Stocks Rally as Wall Street Eyes Earnings: What You Need to Know

Stocks rallied on Friday, with gains seen across the board. The Dow industrials advanced 1.6%, or 654 points, while the Nasdaq gained 1% and the S&P 500 rose 1.1%. Benchmark 10-year Treasury yields slipped 0.057 percentage point to settle just below 4.2%. The Federal Reserve is widely expected to keep rates at current high levels next Wednesday, while opening the door wider for a cut in September.

Not everyone was celebrating. For well over a year now, Dexcom, which makes monitoring devices for diabetes patients, has been trading under a dark Ozempic cloud. Investors have worried that a drug that can bring obesity and type 2 diabetes under control would eventually take a bite out of its earnings. On Friday, Dexcom had its biggest one-day decline ever, plummeting 41%. Dexcom cut its full-year revenue outlook to $4 billion to $4.05 billion, from $4.2 billion to $4.35 billion. DexCom’s chief executive partially attributed the revenue shortfall to being “short a large number of new patients,” compared to what the company had expected.

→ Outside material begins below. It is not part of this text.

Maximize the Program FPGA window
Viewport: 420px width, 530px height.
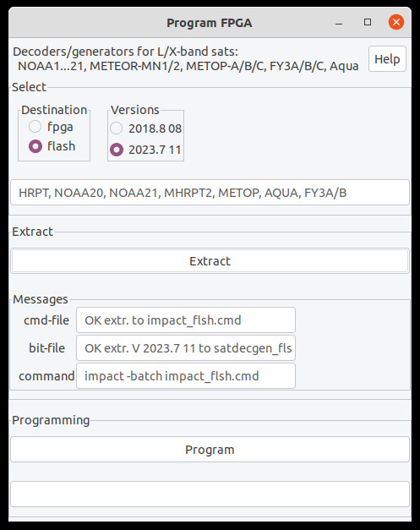click(x=368, y=22)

Bristol Myers Squibb meanwhile seemed to benefit from a mini-rotation into big pharma laggards. The company has underperformed versus other pharma companies as it has struggled to grow past patent expirations. But the drugmaker's quarterly earnings topped expectations amid strong sales of major drugs such as its Opdivo cancer medication. Its stock leaped 11%.

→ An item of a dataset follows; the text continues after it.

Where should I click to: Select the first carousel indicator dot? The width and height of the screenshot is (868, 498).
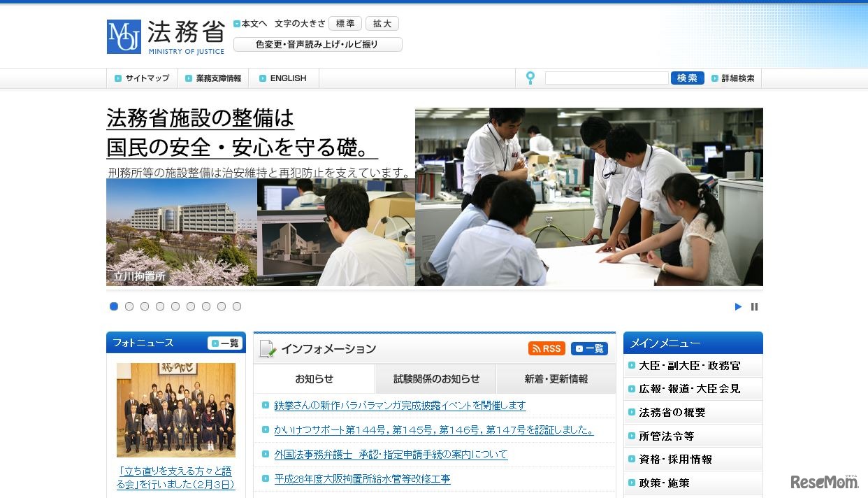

Four influential technology companies are set to report their results during a busy week for earnings next week, after a selloff among the “Magnificent Seven” hit the Nasdaq. Amazon and Apple, two of the so-called “Magnificent Seven,” will report results Thursday after the market closes. They will follow Microsoft, which is scheduled to report Tuesday, and Meta, slated for Wednesday.